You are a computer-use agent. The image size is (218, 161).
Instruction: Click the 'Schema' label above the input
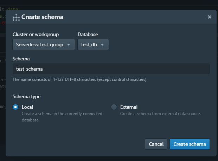[x=21, y=58]
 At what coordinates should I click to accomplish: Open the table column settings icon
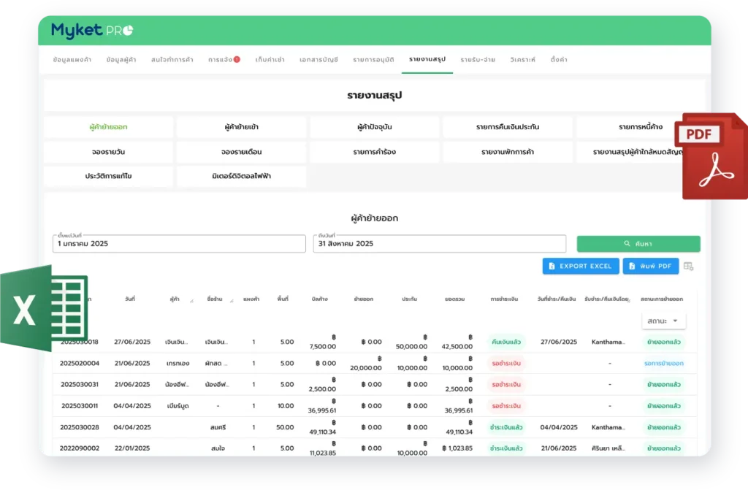688,267
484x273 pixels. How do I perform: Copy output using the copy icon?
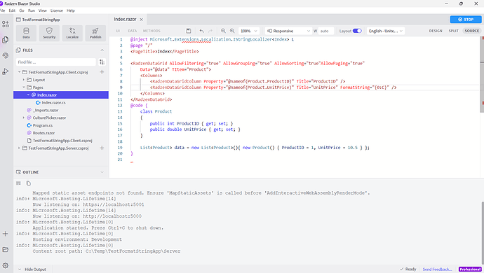pos(28,183)
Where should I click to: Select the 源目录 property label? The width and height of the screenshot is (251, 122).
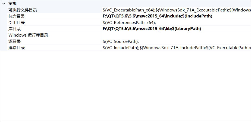[15, 41]
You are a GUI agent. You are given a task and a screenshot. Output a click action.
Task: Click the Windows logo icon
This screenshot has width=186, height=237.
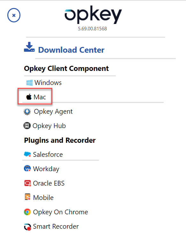pyautogui.click(x=29, y=83)
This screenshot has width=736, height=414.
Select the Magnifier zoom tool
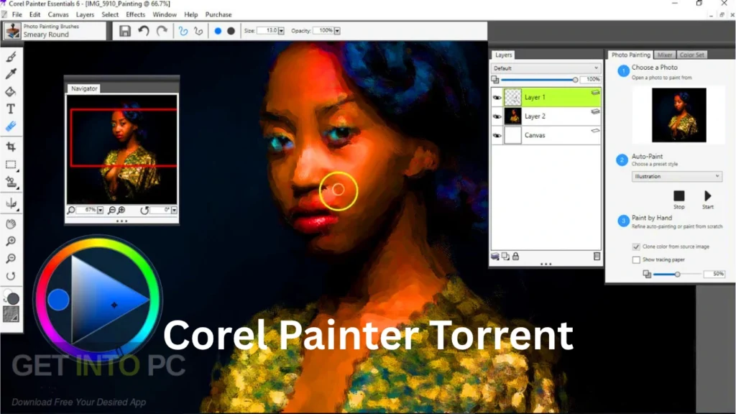coord(10,241)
——————————
Beginning with the line that contains "This screenshot has width=736, height=414." and ending with the last line of the data above, output those lines exactly and nothing more, without any pictures.

• _EXERCISE RESULT_
This screenshot has width=736, height=414.
Select the Magnifier zoom tool
coord(10,241)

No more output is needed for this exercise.